Aware now, that handshakes may not be risk-assessment friendly, maybe just a hello will have to do, but there will be something happening in my classroom each morning, I guarantee, and I will try my hardest to continue it throughout the day, too. A comment about work, a smile, a shared joke or serious conversation. I’ve found that a few teachers enjoy the critical feedback element of their job a bit too much…yes, you need to point out mistakes and advise, but if all you do is say what’s wrong and that what’s been done isn’t good enough, then what will the ripples of THAT be?

So kindness can start with that greeting at the door, but what then? We can’t have kindness everywhere can we? Well, actually, I’d argue that we can. It will take a bit of thinking, and I hate the contrived nature of some of the ways that things like this are ‘shoe-horned’ in, so not every lesson will have kindness as a theme, but I can show it happening in other ways if it’s not the explicit central theme of the lesson. Here are some examples:

· Stories – possibly the easiest way to share examples of kindness as a message and in practice. Too many to mention individually, and available for all ages.

As English lead, in school recently we’ve been talking about Shirley Hughes’ ‘Dogger’, Oliver Jeffers’ ‘Here we Are’ and other books that we might use on return to school in September that will offer opportunities to talk about feelings. Look for characters that children can relate to (the mean big sister in ‘Dogger’; the gesture of taking a gift to a sick relative in Little Red Riding Hood; in the book we’re reading in my Y6 class at the minute (Crater Lake by Jennifer Killick), the reason for Lance’s bravery is that he’s trying to save his friends -he cares and his sacrifice and risk is kindness for them. It’s everywhere – point it out!);

· In Art – look at examples of artists with messages of kindness in their work – Banksy and his anti-war, through to their behaviour: Picasso’s treatment of a young Henri Rousseau, saving his art from being painted over as an example, never mind the numerous murals, donations etc. many have made;

· Drama – usually based on a story, so simply a more visual way of seeing interactions between characters.

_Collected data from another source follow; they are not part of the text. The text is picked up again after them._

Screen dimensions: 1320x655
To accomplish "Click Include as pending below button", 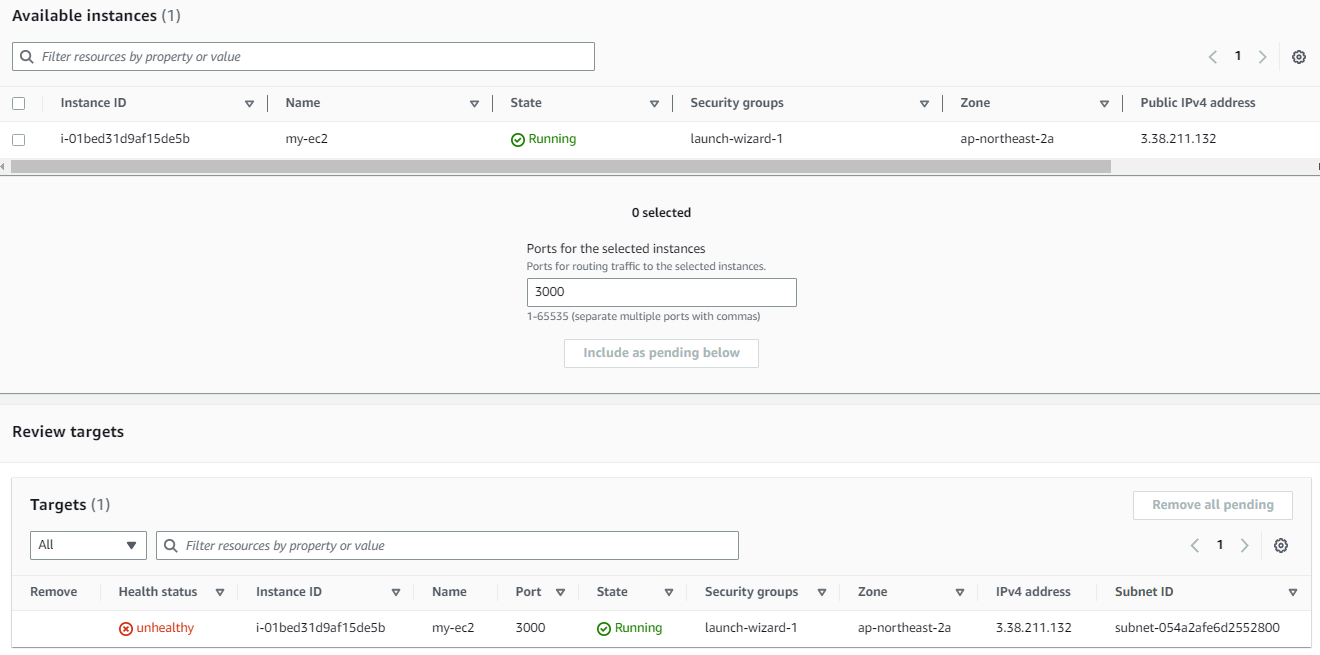I will click(x=661, y=353).
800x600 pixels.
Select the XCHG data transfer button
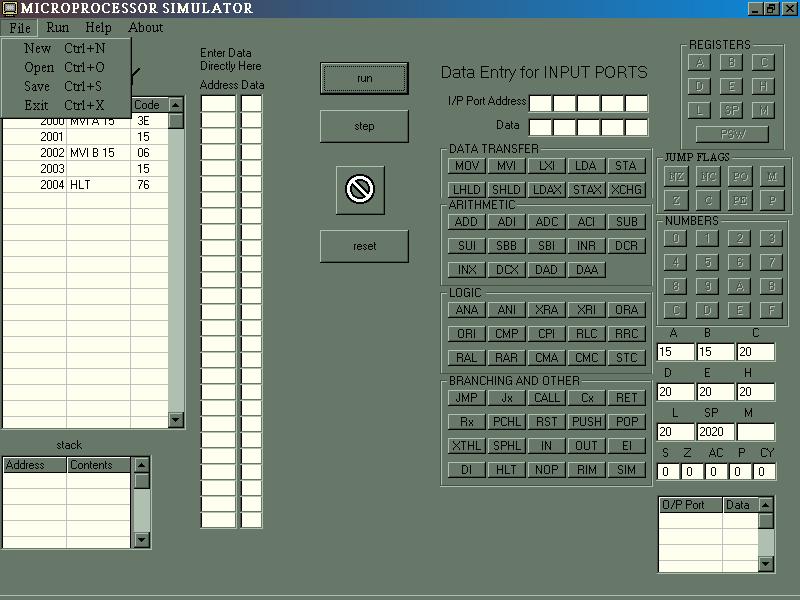pos(626,190)
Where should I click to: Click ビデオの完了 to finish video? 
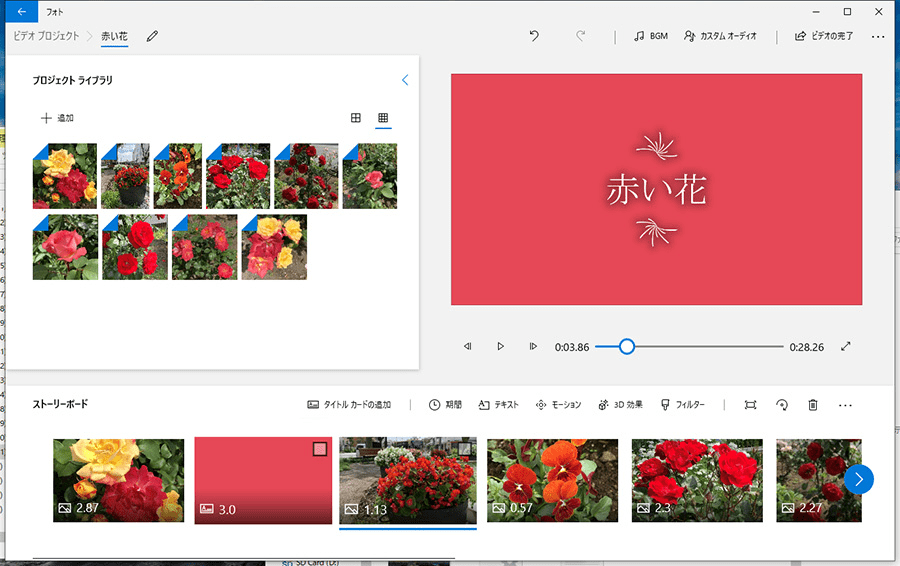coord(824,36)
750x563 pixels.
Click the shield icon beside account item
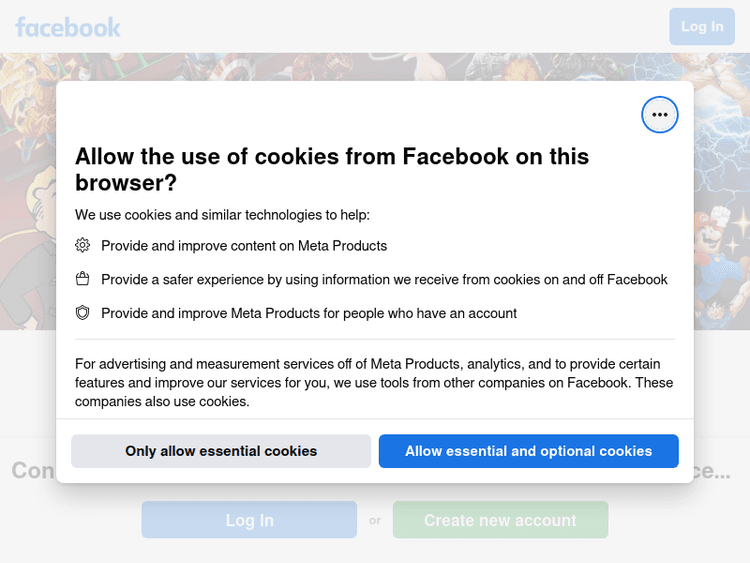(83, 313)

For younger children, it could be CBeebies cartoons, for older pupils, Shakespeare if you like! Roleplay a scene from a book the children know and change the behaviour/actions of a character. What would have happened if he hadn’t done that? What would have happened if he had done this instead?

· In Maths…play Countdown. Honestly. Listen to the cries as you hand out a target number of 900+ with a ‘big’ number of 25 to use to get there. “That wasn’t a ‘kind’ multiple to give you, was it? Why not?” Discussion ensues.

· And discussions: always. In all subjects, whenever possible. Let views be heard, challenged, acknowledged and supported. Ask why, what if, and when?

There are plenty of examples in all sorts of subjects, and again, plenty cleverer than I who have already espoused the virtues of kindness, and provided examples of what, when, where and how, but I don’t think it can be said enough. When Dahl says he’ll put kindness before all others (courage, bravery etc.), he’s exactly right – it does come before all others, because to my mind, without kindness you can’t have those other things. I’ve come to think of kindness as the base for all other traits (like the flour in a bread recipe – you add tweaks to affect the final baked produce!):

Kindness + courage = bravery

Kindness + understanding = empathy

Kindness + empathy = encouragement

Kindness + anger = determination

Kindness + encouragement = achievement

So, there you have it… a brief look at why I feel kindness is so important. Let me know what you think…but be kind!?